Sonrió para que no se le notara lo poco que le gustaba el vestido, pero ella se había dado cuenta. Las mujeres tenían un sexto sentido para esas cosas.
—Aquí hay una dama que quiere hablar con usted. En privado.
Paul frunció el ceño. Otra pedigüeña. Recolectaban dinero para buenas causas, le suplicaban que intercediera por un marido desempleado o traían carteles de algún acontecimiento cultural esperando una donación.
—¿Es guapa? —bromeó.
Lüders se puso roja, como era de esperar.
—Eso es cuestión de gustos. Aquí tiene su tarjeta.
Echó un vistazo rápido a la tarjetita amarillenta, en la que se leía un nombre escrito con una caligrafía recargada, un poco anticuada. Hacía mucho tiempo que esa dirección ya no era la suya. Suspiró, lo que le faltaba. ¿Por qué había ido allí?
—Hágala pasar.
—Claro, señor director.
Serafina von Dobern se movía con cierta torpeza pero con la seguridad de una joven de clase alta. Nunca había sido guapa, al menos para su gusto. Poco llamativa. Un ratoncito gris, como se solía decir. Un patito feo. Tenía principios. A los niños no les gustaba, pero mamá opinaba que era una educadora excelente.

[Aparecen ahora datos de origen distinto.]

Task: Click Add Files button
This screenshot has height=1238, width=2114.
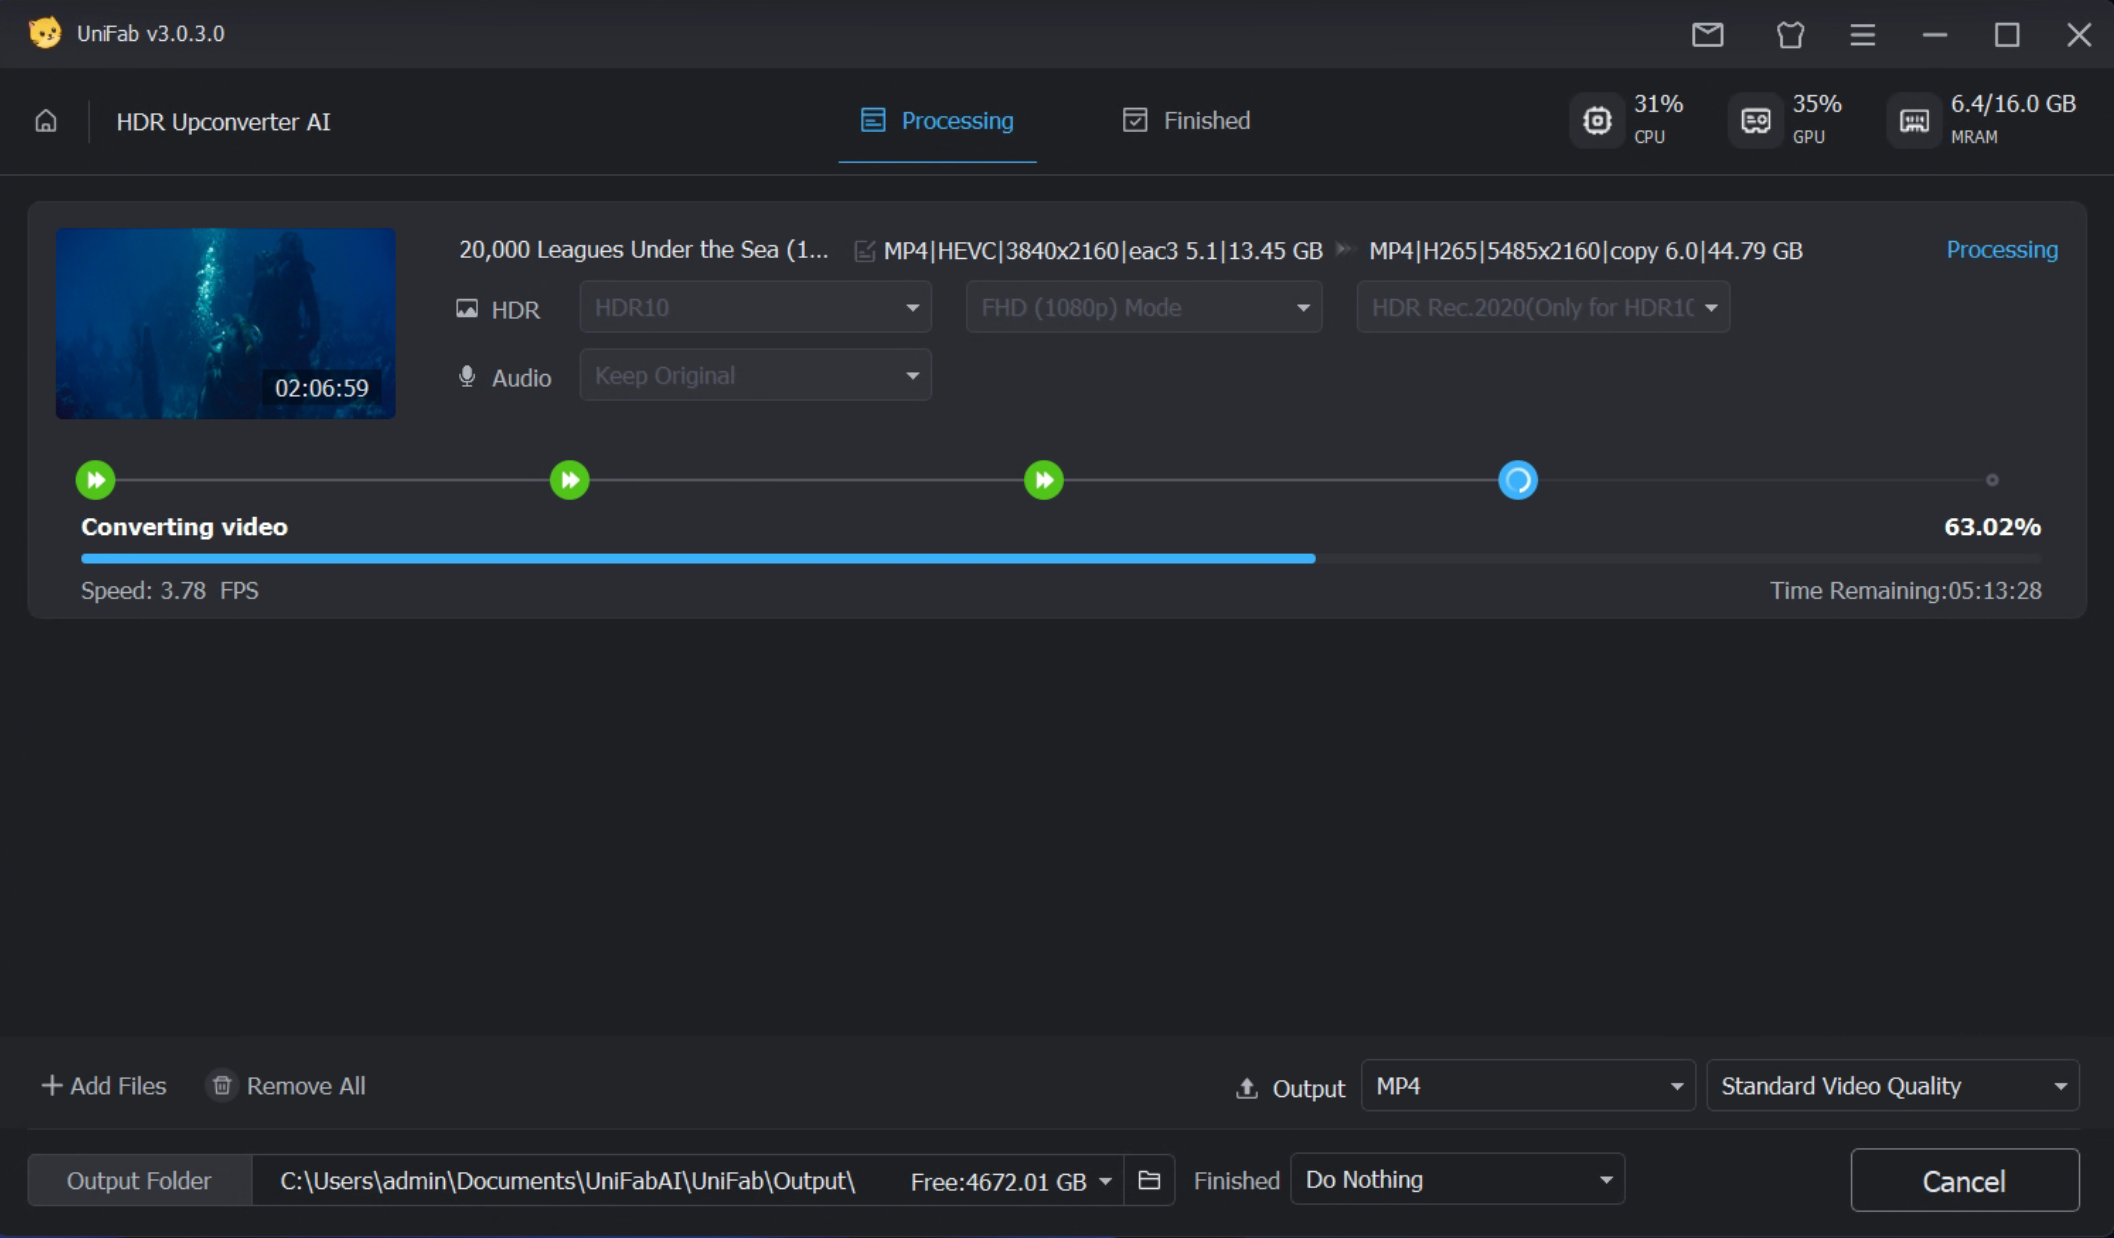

—Disculpe que lo visite en la fábrica, querido señor Melzer. No lo hago por gusto. Sé que es un hombre muy ocupado.
Se detuvo delante de su escritorio y él se sintió obligado a ofrecerle uno de los sillones de cuero.

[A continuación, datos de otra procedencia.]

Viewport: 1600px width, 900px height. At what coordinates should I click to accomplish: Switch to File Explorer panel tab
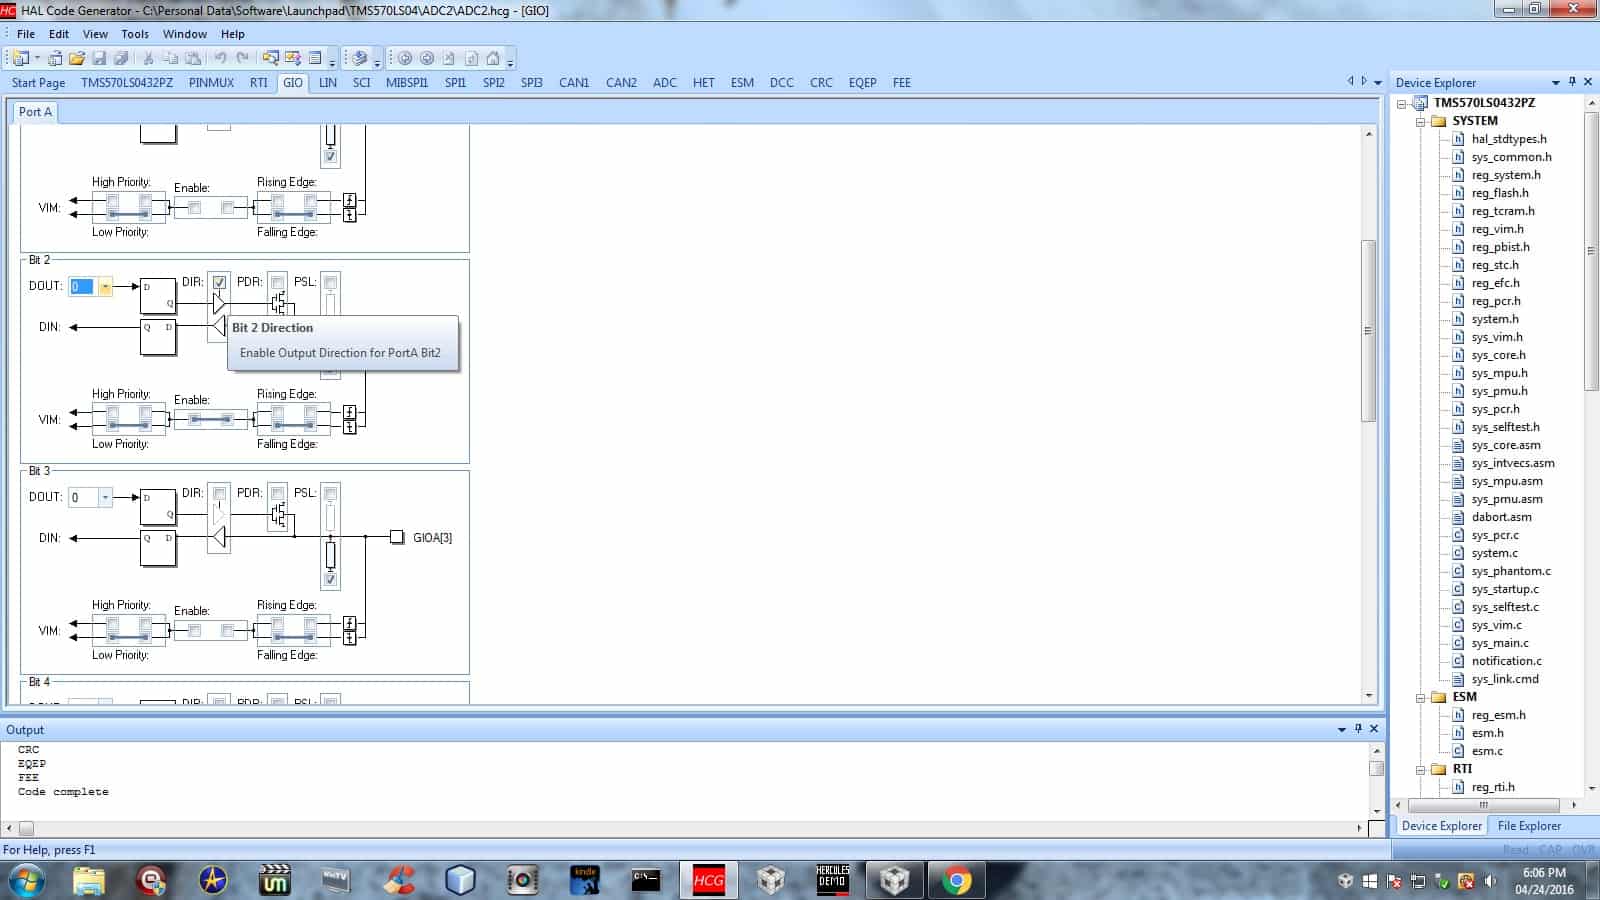point(1528,826)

—Oh, no quiero entretenerlo más que un instante. Este asunto es mejor tratarlo cara a cara. Por los niños. Ya me entiende.
No entendía nada, pero sospechaba que de nuevo se avecinaban problemas familiares. ¿Por qué no se ocupaba Marie de ello? No era difícil responder a eso: porque su esposa estaba ocupada con el atelier. Por desgracia, la advertencia de mamá, que él había despreciado, se había cumplido. El atelier había traído la discordia a su matrimonio.

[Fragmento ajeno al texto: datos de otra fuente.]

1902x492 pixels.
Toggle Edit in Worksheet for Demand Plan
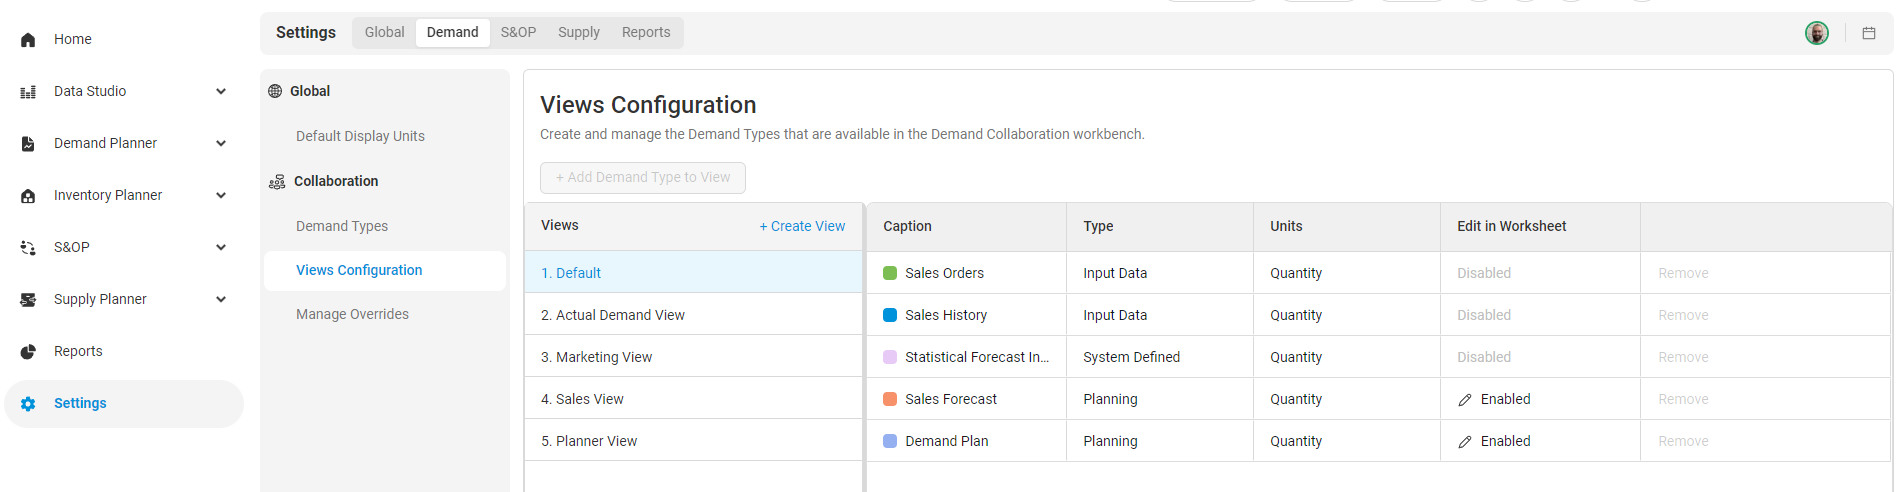[1494, 441]
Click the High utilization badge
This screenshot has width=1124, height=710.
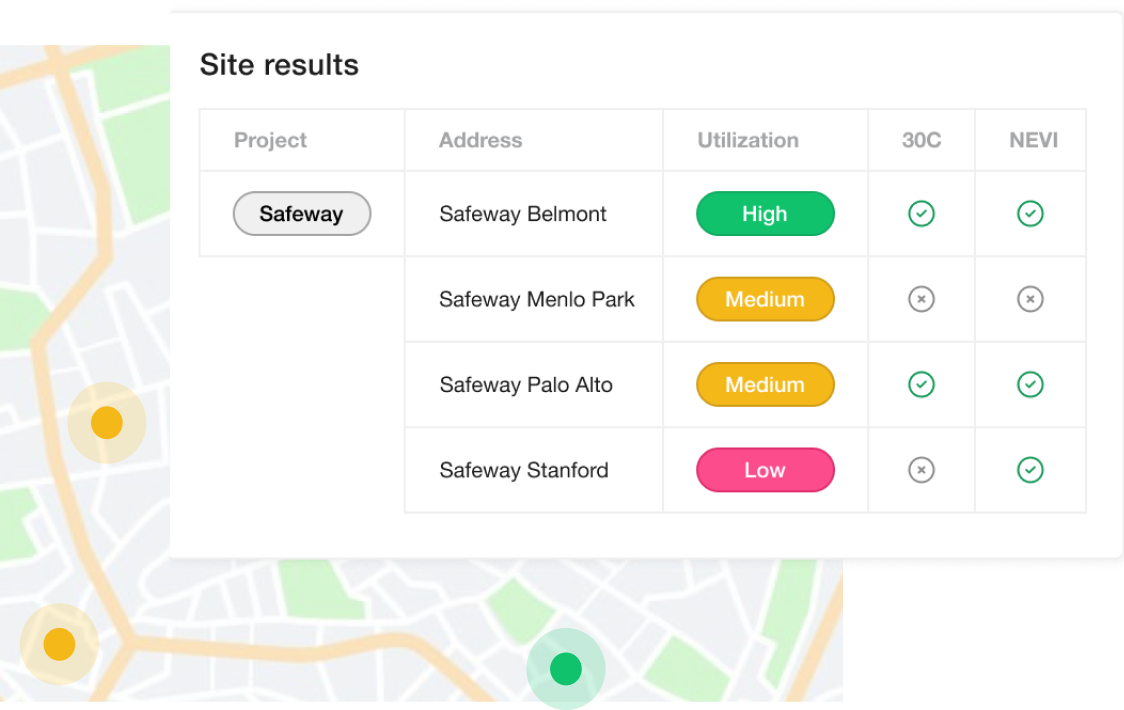click(x=765, y=214)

Esperó a que Serafina se sentara, pero él se quedó detrás de su escritorio.
—Adelante, señora Von Dobern. La escucho.
Intentó relajar el ambiente, pero no tuvo éxito. Tal vez se debiera a la seria expresión de su interlocutora, o al hecho de que él estuviera perdiendo la naturalidad que siempre lo había diferenciado de su padre. ¿Se estaba convirtiendo en un viejo gruñón con solo treinta y seis años?
Serafina titubeó, era evidente que el asunto le resultaba muy desagradable. De pronto sintió lástima por ella. Antes se tuteaban, se veían de vez en cuando en fiestas o en la ópera. La guerra y los posteriores años de inflación se lo habían quitado todo a mucha gente distinguida y adinerada.
—Se trata de su hermana Katharina. No me gusta presentarle esta queja, señor Melzer. Pero me siento obligada con usted. Ayer por la tarde su hermana se llevó a los niños a Frauentorstrasse en contra de mi voluntad, donde Leo recibió clases de piano de la señora Ginsberg.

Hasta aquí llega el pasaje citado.